To Save the Republic, Abolish the Black Budget

I have been puzzling over the ever-augmenting Black Budget since about the time the U.S. government began openly assassinating suspects, including U.S. citizens, without indictment, much less conviction in a court of law, for capital crimes. Tim Weiner’s groundbreaking work Blank Check: The Pentagon’s Black Budget (1990) explains how the means to commit crimes under cover of state secrets privilege all began with the Manhattan Project. Like so many other aspects of the sprawling defense and security apparatus which continues to expand like an amoeba, engulfing nearly every aspect of American culture, the Black Budget took on a life of its on during the Cold War.

The stakes were admittedly high: freedom or slavery? Put that way, it seemed eminently reasonable to policymakers at the time to devise intricate mechanisms shrouded from public view in order to do whatever needed to be done to keep the inhabitants of the Western world both safe and free. In their view, it was strategic; it was tactical; and it had to be secret, in order to succeed. Beginning with the Manhattan Project, through which atomic bombs were developed for the first time in human history, the perceived need to keep newly developed weapons systems shrouded in secrecy, for fear that the enemy might develop the same, arose out of a recognition of just how devastating those weapons could be. Little Boy and Fat Man were notoriously tested on the Japanese cities of Hiroshima and Nagasaki in early August 1945, and with the U.S. government’s demonstrated willingness to deploy such weapons, the nuclear arms race was on.
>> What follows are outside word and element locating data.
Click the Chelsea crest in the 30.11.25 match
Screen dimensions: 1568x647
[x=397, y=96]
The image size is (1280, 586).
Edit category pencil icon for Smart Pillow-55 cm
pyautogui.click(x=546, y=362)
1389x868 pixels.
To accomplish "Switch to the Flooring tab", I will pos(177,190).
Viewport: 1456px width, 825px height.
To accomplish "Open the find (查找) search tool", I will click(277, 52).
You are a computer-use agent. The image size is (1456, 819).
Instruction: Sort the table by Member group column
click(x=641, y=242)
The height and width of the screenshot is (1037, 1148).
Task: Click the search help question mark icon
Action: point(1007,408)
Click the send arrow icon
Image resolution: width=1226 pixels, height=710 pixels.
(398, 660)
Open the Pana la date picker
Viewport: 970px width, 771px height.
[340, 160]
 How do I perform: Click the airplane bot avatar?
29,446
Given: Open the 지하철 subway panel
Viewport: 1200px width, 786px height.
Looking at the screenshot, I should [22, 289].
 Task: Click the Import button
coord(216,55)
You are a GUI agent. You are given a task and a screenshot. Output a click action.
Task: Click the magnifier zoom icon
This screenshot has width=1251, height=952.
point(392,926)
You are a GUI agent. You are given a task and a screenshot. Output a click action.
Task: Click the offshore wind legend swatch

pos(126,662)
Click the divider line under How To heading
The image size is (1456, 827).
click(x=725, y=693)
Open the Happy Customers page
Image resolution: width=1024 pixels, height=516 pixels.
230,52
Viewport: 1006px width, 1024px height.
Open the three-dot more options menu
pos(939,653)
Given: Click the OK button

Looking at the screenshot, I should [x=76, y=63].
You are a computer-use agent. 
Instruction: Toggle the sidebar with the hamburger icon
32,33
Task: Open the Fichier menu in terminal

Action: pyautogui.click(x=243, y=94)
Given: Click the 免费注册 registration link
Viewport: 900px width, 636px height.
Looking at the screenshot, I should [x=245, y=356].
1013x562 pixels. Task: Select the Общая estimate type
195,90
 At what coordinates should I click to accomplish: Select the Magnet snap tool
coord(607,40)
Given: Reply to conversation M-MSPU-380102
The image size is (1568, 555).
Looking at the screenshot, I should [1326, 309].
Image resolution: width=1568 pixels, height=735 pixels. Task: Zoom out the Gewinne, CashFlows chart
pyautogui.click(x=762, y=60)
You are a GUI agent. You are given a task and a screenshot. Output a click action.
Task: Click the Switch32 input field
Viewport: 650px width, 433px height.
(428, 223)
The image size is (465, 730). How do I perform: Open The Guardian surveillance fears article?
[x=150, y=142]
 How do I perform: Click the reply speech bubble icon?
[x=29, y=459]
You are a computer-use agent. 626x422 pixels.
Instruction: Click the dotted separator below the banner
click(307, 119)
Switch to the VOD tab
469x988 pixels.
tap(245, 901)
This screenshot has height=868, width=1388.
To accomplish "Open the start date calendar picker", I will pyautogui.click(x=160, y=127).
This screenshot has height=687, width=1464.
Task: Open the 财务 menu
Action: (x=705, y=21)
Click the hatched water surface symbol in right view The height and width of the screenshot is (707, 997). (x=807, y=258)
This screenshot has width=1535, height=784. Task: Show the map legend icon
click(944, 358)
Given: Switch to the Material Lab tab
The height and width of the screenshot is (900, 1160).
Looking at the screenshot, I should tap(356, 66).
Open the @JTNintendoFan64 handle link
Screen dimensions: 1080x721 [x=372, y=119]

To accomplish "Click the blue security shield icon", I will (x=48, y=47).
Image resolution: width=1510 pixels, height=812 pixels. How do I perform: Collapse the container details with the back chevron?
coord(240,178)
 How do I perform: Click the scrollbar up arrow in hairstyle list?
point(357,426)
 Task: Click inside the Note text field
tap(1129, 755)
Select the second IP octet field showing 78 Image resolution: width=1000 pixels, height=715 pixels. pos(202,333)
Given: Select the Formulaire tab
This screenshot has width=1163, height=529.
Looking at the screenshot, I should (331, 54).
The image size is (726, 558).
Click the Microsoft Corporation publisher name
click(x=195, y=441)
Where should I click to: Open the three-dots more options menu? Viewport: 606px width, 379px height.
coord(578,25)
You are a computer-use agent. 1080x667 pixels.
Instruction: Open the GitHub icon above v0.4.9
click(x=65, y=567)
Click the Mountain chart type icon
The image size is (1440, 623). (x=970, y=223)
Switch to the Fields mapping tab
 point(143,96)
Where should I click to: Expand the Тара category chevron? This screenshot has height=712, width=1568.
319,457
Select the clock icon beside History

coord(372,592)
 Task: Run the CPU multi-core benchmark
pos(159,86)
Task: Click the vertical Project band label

Once a chunk of the defense budget had been made black to keep new weapons technology secret, it did not take long for entire systems of clandestine operations, today known as “black ops,” to emerge and expand as well. Again, we have Tim Weiner to thank for having done us the service of documenting in his indispensable work Legacy of Ashes: The History of the CIA (2007) at least some of what went on during the Cold War. Legacy of Ashes is based on a trove of some 50,000 CIA documents first declassified near the end of the twentieth century. But today, long after the Soviet Union collapsed, the secrecy apparatus put in place by well-meaning—if sometimes confused, inept, deluded and occasionally outright insane—bureaucrats has come to be a seemingly permanent fixture of our world. At more than $80 billion, the Black Budget now exceeds the entire military budget of nearly all other governments.